Jane hoped to attend Smith, but her father wanted her close to home, so she attended Rockford Female Seminary (where he was a trustee), a school noted for graduating missionaries. Jane excelled at the seminary, developing a social conscience, becoming valedictorian, and gaining recognition as a leader. She learned to write and to speak in public, skills that would one day contribute to her celebrity. Giving speeches and writing 11 books and hundreds of essays, editorials, and columns, Addams grew famous.

Hull election disrupted by house fire; court questions if votes count - The Patriot Ledger

Hull election disrupted by house fire; court questions if votes count.

Posted: Thu, 18 May 2023 07:00:00 GMT [source]

To have significant impact, however, Addams realized that Hull-House needed to be more than a cultural and community center. The settlement started with a kindergarten, then added a day-care center, then an art studio. The early residents, who lived in the house to help the community, held reading groups and sewing classes. They also delivered babies, nursed the sick, prepared the dead for burial, and, from time to time, sheltered young women from abuse. The settlement house was modeled on that of Toynbee Hall in London, where the residents were men; Addams intended it to be a community of women residents, though some men were also residents over the years.

Addams read Leo Tolstoy’s My Religion, in which the great novelist confessed his personal failure and his commitment to Christian service and nonviolence, describing how he had found purpose and satisfaction living with peasants. She traveled by horse-drawn omnibus to London’s impoverished East End and visited Toynbee Hall, an English settlement house, where Oxford and Cambridge graduates lived and worked among the destitute. After attending a bullfight in Spain in 1888 with a close friend, Ellen Gates Starr, Addams confided her dream that together they would plant a replica of Toynbee Hall amid the tenements of Chicago. In addition to her work at the Hull House, Addams began serving on Chicago's Board of Education in 1905, later chairing its the School Management Committee. Five years later, in 1910, she became the first female president of the National Conference of Charities and Corrections (later renamed the National Conference of Social Work).

Central heating, clean water, and artificial light became more widespread. In a pamphlet titled “The Excellent Becomes the Permanent,” Addams eulogized those who made Hull-House work. Looking for an educator-led tour for your classroom or organization? Jane Addams Hull-House Museum has partnered with Gail Borden Public Library District, Schaumburg Township District Library, Aurora Public Library, Arlington Heights Memorial Library, and Reaching Across Illinois Library System (RAILS) to pilot new virtual tours. Explore the two-floors of the Hull Mansion in beautiful 360-degrees.

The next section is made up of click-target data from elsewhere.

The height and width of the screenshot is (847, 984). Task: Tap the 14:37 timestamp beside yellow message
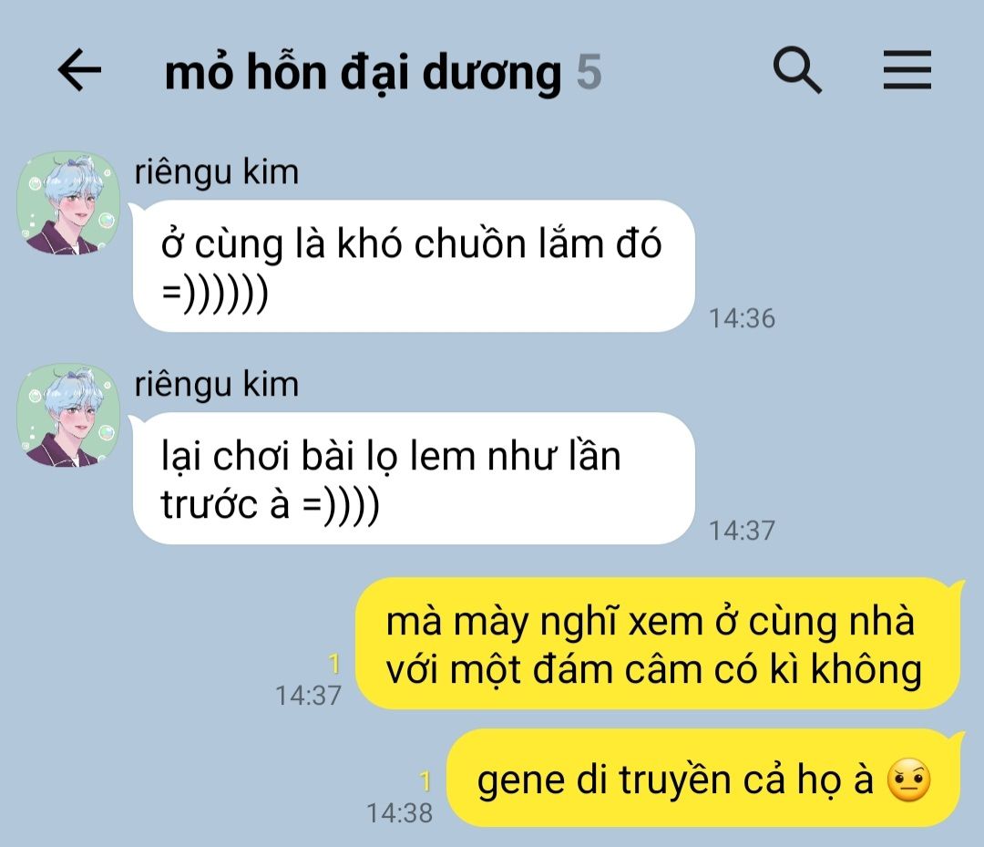[x=309, y=695]
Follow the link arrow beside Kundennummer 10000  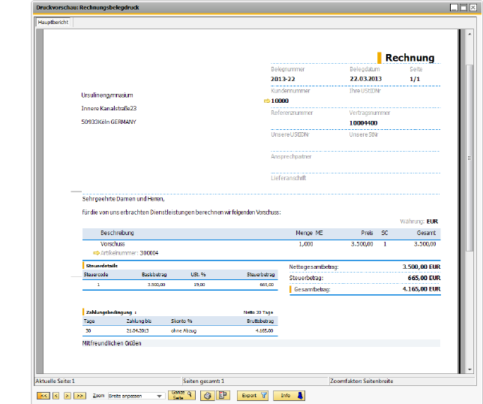(267, 100)
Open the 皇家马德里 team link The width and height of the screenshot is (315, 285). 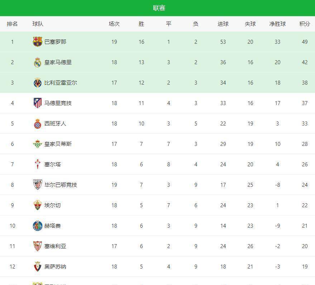58,62
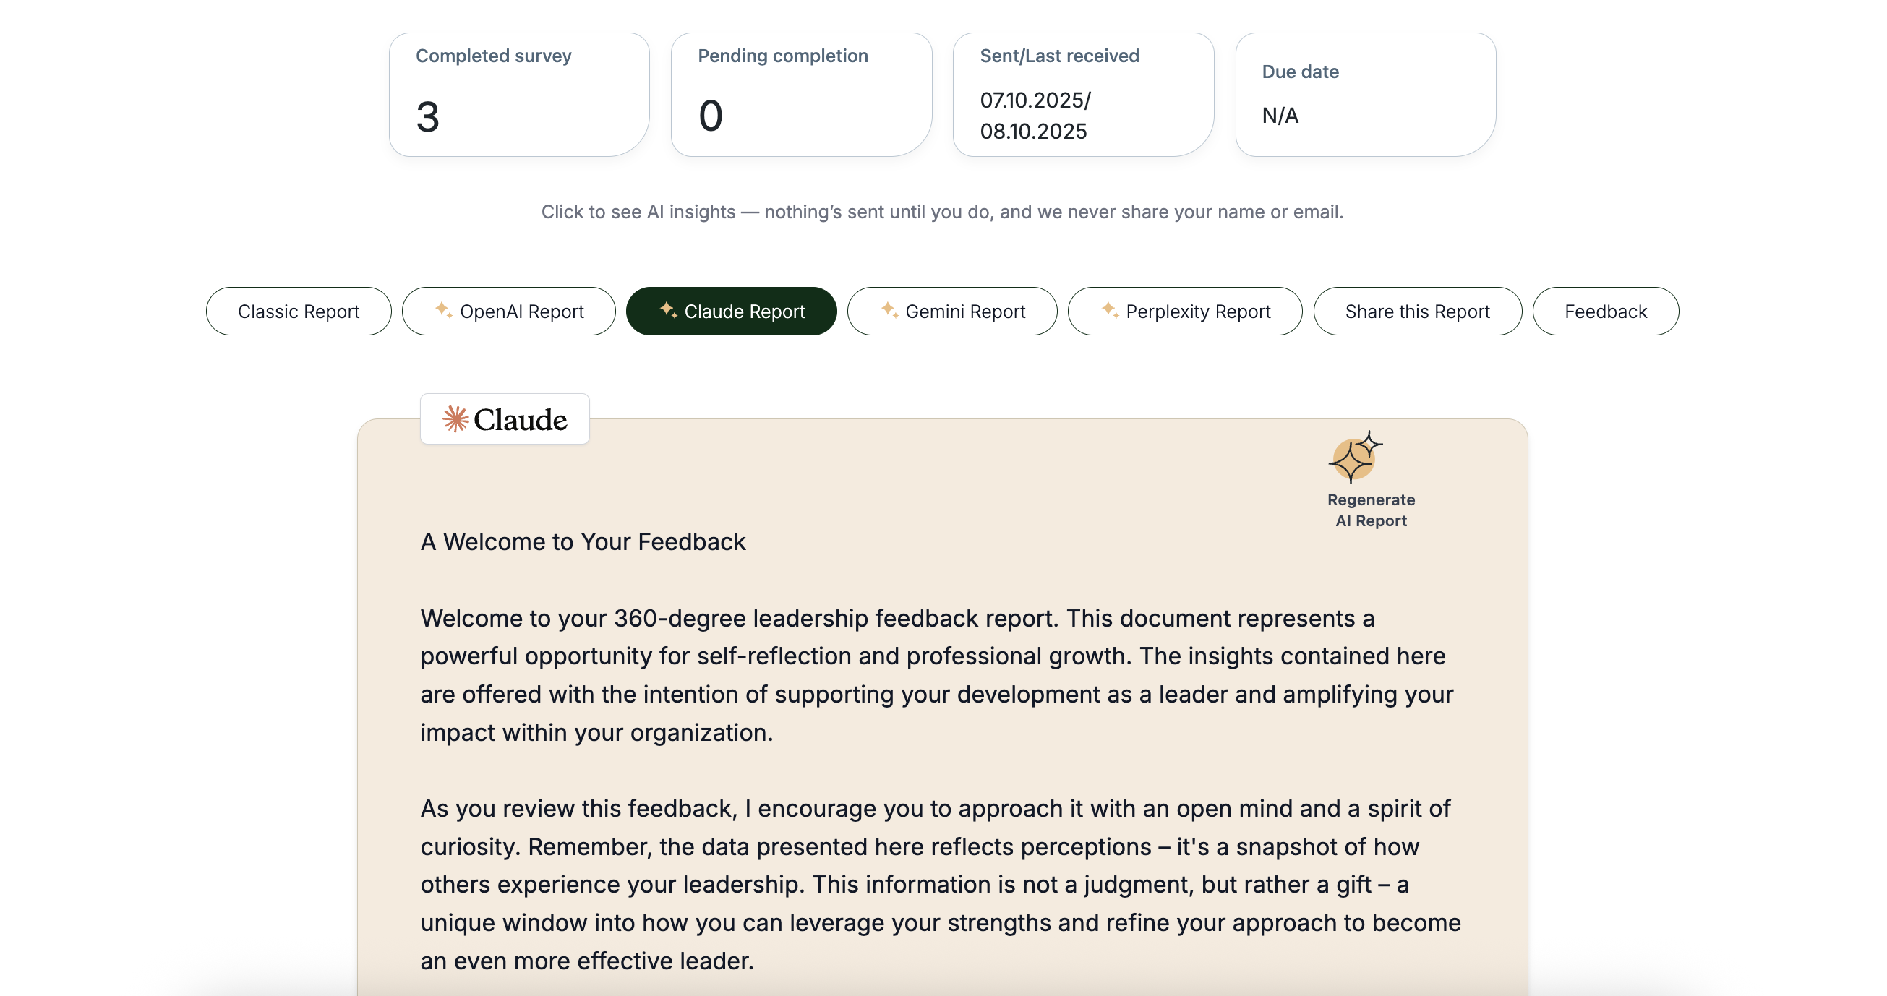The width and height of the screenshot is (1887, 996).
Task: Click the "A Welcome to Your Feedback" heading
Action: [x=582, y=541]
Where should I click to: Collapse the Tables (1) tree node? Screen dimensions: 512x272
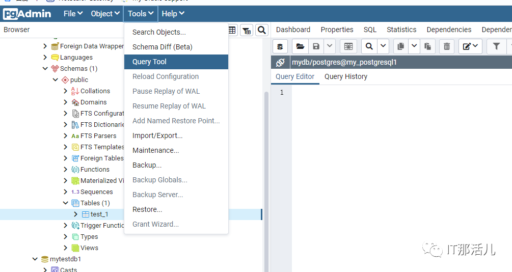pos(66,203)
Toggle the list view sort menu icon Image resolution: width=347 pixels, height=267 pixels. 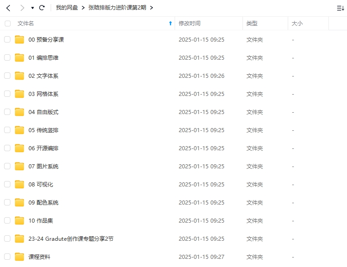[x=340, y=8]
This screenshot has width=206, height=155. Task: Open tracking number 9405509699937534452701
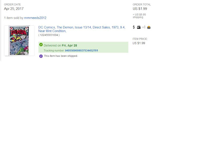[x=81, y=51]
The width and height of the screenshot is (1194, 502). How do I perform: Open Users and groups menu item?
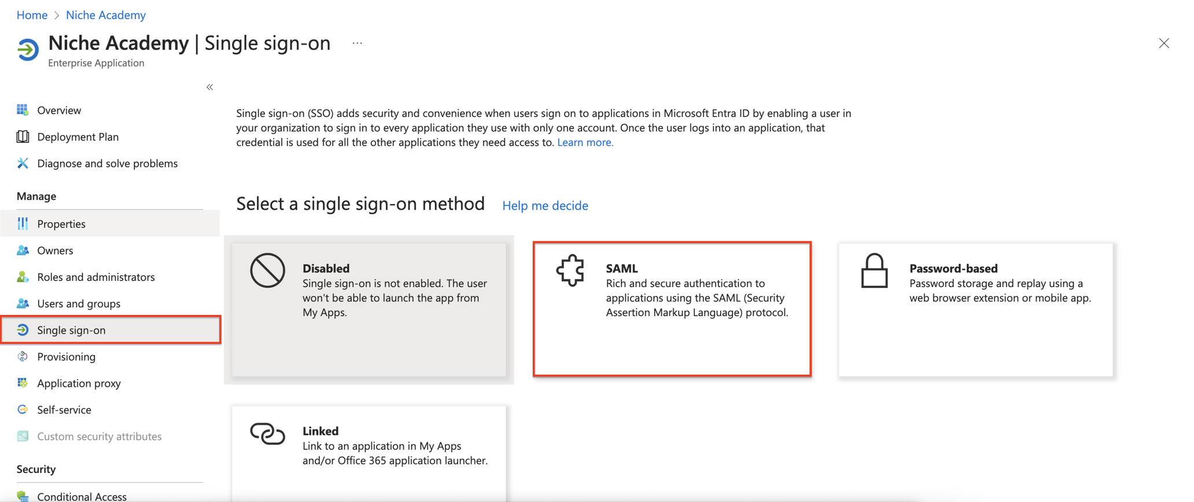tap(79, 303)
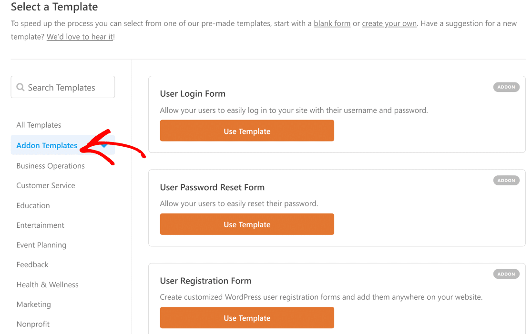The width and height of the screenshot is (532, 334).
Task: Select the Health & Wellness category
Action: 47,284
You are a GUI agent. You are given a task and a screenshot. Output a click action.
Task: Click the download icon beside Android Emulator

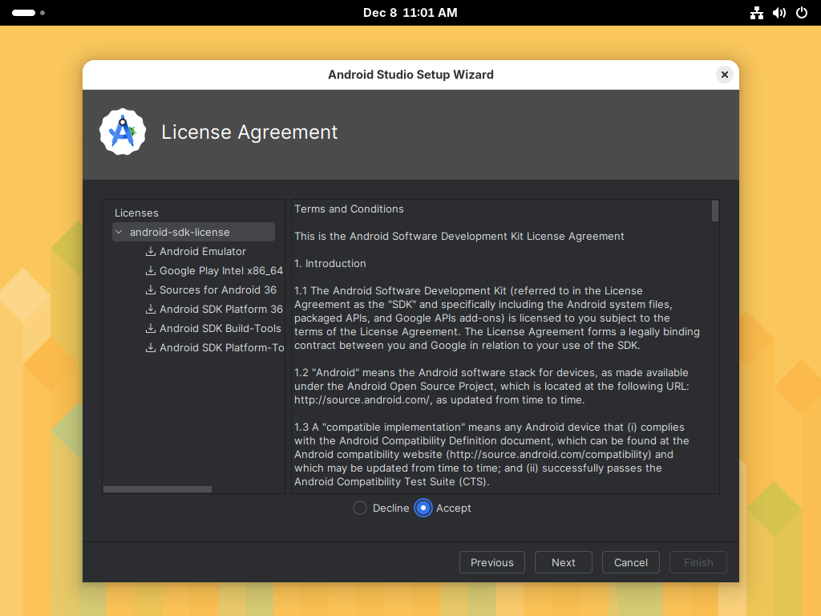150,251
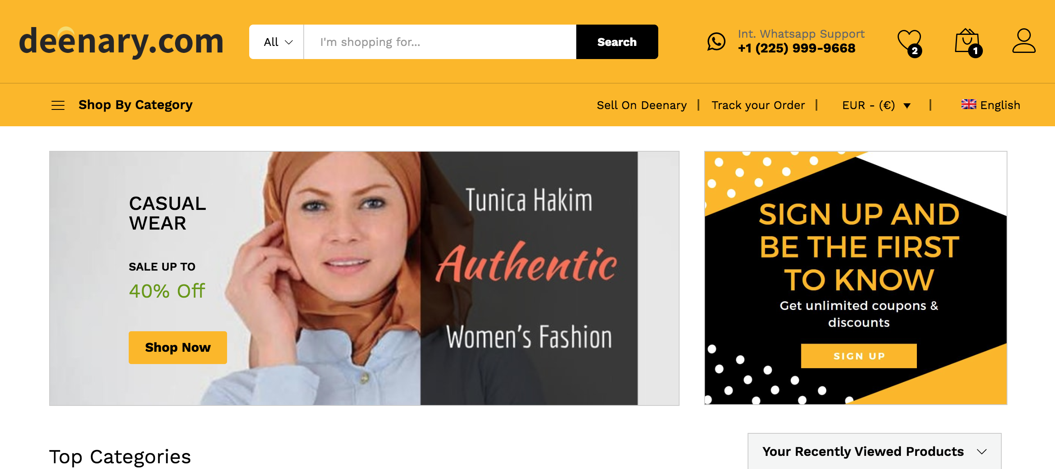Open the EUR currency selector dropdown
This screenshot has height=469, width=1055.
875,105
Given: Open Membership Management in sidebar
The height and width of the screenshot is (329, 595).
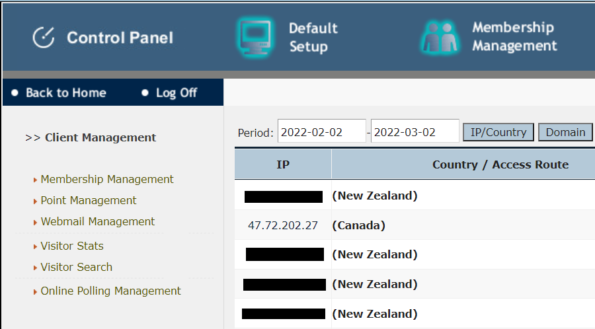Looking at the screenshot, I should 107,179.
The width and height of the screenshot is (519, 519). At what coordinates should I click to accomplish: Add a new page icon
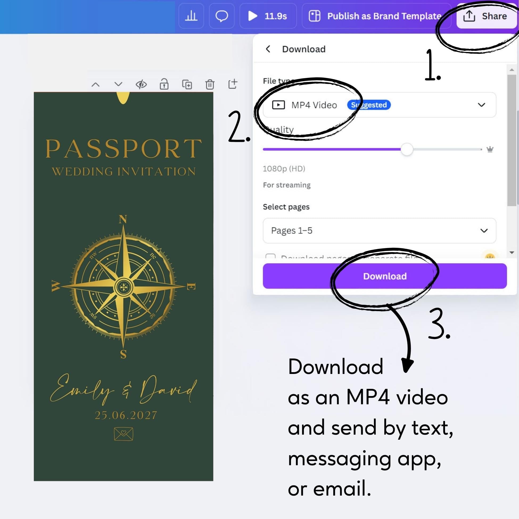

Hull House took its name from the original mansion built by real estate developer Charles J. Hull in 1856. At one time located in a prestigious part of Chicago, by 1889 Halsted Street had descended into squalor in part due to the rapid and over-whelming influx of immigrants into the Near West Side neighborhood. In its dilapidation, Charles Hull granted his former home to niece Helen Culver, who in turn granted it to Addams on a 25-year rent-free lease. Sociologist Erik Schneiderhan notes the striking parallels between Addams and Barack Obama, who has cited “Jane Addams toiling in a Chicago settlement home” as an inspiration. A young, idealistic Obama sought purpose as a community organizer on Chicago’s South Side as did Jane Addams in the Nineteenth Ward. Each wrote books and was a privileged intellectual with a social conscience.